Published September 18, 2017 in the Liberty Hill Independent
Cole Stevens wants his Kindergartener son to one day graduate from Liberty Hill High School. He also wants to keep the house he and his wife bought four years ago— the first home the young couple has ever owned.
Doing both might become impossible.
The Stevens’ house sits 70 yards outside the Liberty Hill school district line. As suburban rooftops multiply by the hundreds in this once rural area, the district’s open enrollment policy that allows his child and 461 other out-of-district students to attend some of the region’s best rated schools may soon be coming to an end.
“No one foresaw how quickly Liberty Hill would grow,” Stevens said.
He’s not the only one.
“We knew there was a risk they could always close it, but everyone we talked to said they wouldn’t do that anytime soon,” said Kandle Clark, whose daughter attends Liberty Hill Intermediate School as a transfer student. “We love our schools, and my daughter loves her friends in class.”
LHISD Superintendent Dr. Rob Hart says that while open enrollment is “still currently beneficial to the district,” increasingly crowded classrooms and a looming reclassification in the state’s public education funding structure could soon tip the scales against it.
“We never made any promises it would be there forever,” he told the Independent on Tuesday.
Texas schools receive state funding in inverse proportion to wealth per student. Under the so called “Robin Hood” provision, if a district reaches $514,000 in taxable property value per attending student, the funding stream is reversed. That district must then make recapture payments into the state’s education budget.
In areas like Liberty Hill, where soaring land values are outpacing enrollment, transfer students can help keep the math in the district’s favor by padding out head counts without adding taxable value.
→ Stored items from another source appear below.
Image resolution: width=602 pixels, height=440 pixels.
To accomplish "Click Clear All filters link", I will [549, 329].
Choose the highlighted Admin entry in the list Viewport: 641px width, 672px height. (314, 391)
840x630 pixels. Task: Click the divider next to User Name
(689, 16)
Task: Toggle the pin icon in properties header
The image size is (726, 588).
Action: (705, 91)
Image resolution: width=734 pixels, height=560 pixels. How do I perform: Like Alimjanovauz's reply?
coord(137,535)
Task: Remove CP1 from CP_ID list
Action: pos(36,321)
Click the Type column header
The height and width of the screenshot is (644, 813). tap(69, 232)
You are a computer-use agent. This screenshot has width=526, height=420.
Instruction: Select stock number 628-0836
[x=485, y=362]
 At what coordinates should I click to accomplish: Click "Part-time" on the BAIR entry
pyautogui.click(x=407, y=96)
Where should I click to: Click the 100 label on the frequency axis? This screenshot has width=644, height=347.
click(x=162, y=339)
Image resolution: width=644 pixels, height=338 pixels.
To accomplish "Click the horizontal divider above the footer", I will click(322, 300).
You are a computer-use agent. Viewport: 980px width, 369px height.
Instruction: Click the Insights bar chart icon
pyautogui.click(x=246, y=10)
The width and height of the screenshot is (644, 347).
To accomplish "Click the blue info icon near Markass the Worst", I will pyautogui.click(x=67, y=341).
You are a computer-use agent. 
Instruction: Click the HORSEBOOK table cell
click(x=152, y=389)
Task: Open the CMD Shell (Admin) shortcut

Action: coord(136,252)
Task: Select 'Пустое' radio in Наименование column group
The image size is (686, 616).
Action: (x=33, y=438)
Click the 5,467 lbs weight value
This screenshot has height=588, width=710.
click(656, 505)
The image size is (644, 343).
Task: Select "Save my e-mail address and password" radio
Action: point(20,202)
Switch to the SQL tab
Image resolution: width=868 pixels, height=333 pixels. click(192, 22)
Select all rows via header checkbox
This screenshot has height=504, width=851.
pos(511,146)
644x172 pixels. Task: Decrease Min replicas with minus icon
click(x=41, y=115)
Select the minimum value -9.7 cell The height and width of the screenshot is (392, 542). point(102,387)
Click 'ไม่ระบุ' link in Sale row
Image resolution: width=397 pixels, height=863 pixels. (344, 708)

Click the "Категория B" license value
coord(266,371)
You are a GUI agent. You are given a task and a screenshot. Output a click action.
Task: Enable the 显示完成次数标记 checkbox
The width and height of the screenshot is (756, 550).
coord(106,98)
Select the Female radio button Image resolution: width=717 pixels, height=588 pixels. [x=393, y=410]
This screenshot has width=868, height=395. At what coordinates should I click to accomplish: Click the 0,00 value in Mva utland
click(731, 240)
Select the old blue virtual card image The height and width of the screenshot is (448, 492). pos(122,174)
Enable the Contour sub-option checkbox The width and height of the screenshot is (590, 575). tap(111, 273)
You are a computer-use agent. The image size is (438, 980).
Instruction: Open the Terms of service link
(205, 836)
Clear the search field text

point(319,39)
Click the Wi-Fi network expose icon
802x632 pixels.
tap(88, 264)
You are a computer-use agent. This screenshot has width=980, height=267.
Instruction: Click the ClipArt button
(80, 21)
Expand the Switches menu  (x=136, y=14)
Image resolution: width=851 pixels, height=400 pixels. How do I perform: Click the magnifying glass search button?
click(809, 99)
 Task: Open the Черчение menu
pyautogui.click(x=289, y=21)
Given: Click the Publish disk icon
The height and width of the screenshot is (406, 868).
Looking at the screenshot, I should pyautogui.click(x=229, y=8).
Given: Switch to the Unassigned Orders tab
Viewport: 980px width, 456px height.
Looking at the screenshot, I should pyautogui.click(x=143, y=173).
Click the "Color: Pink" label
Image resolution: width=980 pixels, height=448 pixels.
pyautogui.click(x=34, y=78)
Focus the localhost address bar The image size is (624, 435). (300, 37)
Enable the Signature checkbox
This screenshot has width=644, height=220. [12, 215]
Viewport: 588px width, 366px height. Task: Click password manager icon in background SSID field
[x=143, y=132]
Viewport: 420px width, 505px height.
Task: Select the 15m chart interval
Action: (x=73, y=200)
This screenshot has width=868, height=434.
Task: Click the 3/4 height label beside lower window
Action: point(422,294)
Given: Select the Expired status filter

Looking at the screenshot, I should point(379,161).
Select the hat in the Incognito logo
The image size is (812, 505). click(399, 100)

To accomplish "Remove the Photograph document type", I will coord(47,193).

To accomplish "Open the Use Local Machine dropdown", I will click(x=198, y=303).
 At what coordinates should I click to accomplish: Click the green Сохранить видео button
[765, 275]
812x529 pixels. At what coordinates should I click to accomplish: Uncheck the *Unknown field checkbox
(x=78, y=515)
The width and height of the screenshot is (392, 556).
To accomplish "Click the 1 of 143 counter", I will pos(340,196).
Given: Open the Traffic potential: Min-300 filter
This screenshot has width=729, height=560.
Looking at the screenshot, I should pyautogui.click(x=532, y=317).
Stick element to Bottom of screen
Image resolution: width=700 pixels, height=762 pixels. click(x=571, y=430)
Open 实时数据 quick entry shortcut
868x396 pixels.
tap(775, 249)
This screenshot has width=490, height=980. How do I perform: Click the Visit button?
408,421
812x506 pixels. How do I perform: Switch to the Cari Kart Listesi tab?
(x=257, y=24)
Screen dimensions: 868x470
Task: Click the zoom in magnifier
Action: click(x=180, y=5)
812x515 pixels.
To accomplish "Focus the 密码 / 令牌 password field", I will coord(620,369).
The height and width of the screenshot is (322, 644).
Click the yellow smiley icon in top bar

Crossing the recapture threshold, however, changes the equation. No longer subsidized at that point, transfer students would then only add to the already crowded classrooms, which have nearly 4,000 in district students.
This would “probably” spell the end for the open enrollment policy, Hart said.
A report from the district’s business office showed that LHISD’s property wealth per student was $362,613 for the 2016-2017 school year, putting it in the category just below the recapture point. The same report estimates that number to rise to $411,429 by the end of the 2017-2018 school year.
Any change in policy would have its most dramatic impact in border neighborhoods like Rio Ancho Ranch. Out of the 78 families living in the neighborhood’s Burnet Consolidated School District side, 85% have children attending Liberty Hill schools, according to data from consultant group School District Strategies.
The nearest Burnet high school is roughly 20 miles away.
“I don’t think we could sell our house if that happened,” said one mother of two in the neighborhood, who also asked to remain anonymous for her children’s privacy.
Sitting on the “wrong” side of the border has already brought headaches. Her son and daughter both attended Liberty Hill schools until this year, when her son failed to meet higher testing requirements made for transfer students.
Now the bus picks him up at 7 a.m. for Burnet Middle School, which the Texas Education Agency has scored below average in state test averages and year-over-year academic improvement. His sister leaves nearly an hour later to attend Bill Burden Elementary School, a Liberty Hill school scoring above average in those same categories.
The family has already tried once to move inside Liberty Hill’s district, but could not find a buyer for their two-story home.
“Why would someone buy it if their kids couldn’t attend the better rated schools?” the mother asked.
The Liberty Hill Board of Trustees considers the district’s transfer policy every May, when updates to the numbers determining its state funding designation are released.